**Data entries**
○ ○ ○ ○
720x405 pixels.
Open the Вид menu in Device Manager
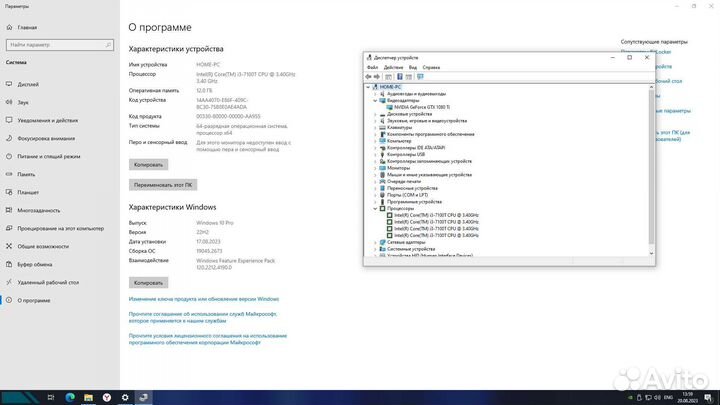413,67
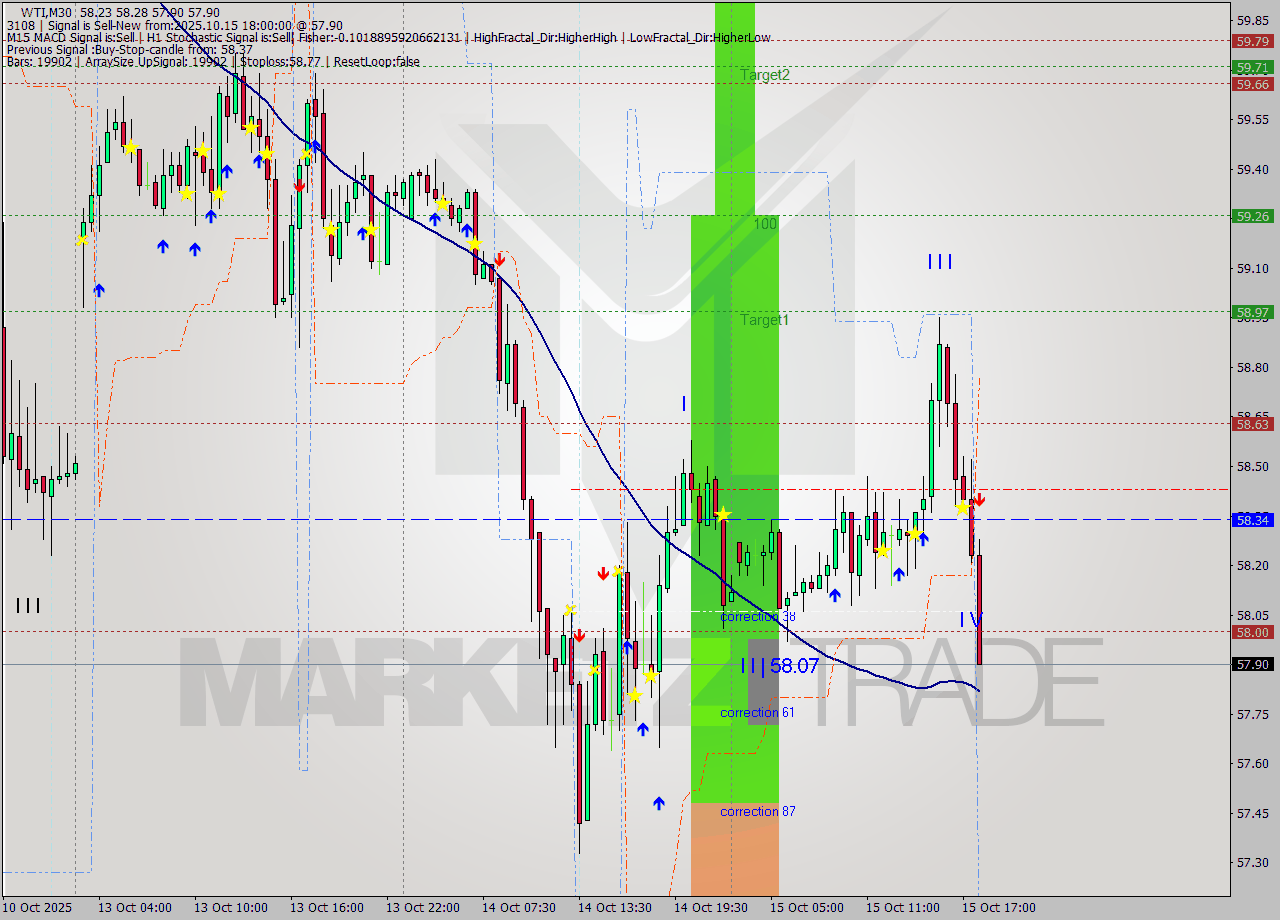This screenshot has height=920, width=1280.
Task: Click the red down arrow near the 59.10 level
Action: [500, 258]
○ ○ ○ ○
**Work item**
Set each line of the records down exactly, leaving every picture out.

**Written answer**
720x405 pixels.
Open the Вид menu in Device Manager
413,67
This screenshot has height=920, width=1280.
Task: Click the red down arrow near the 59.10 level
Action: [500, 258]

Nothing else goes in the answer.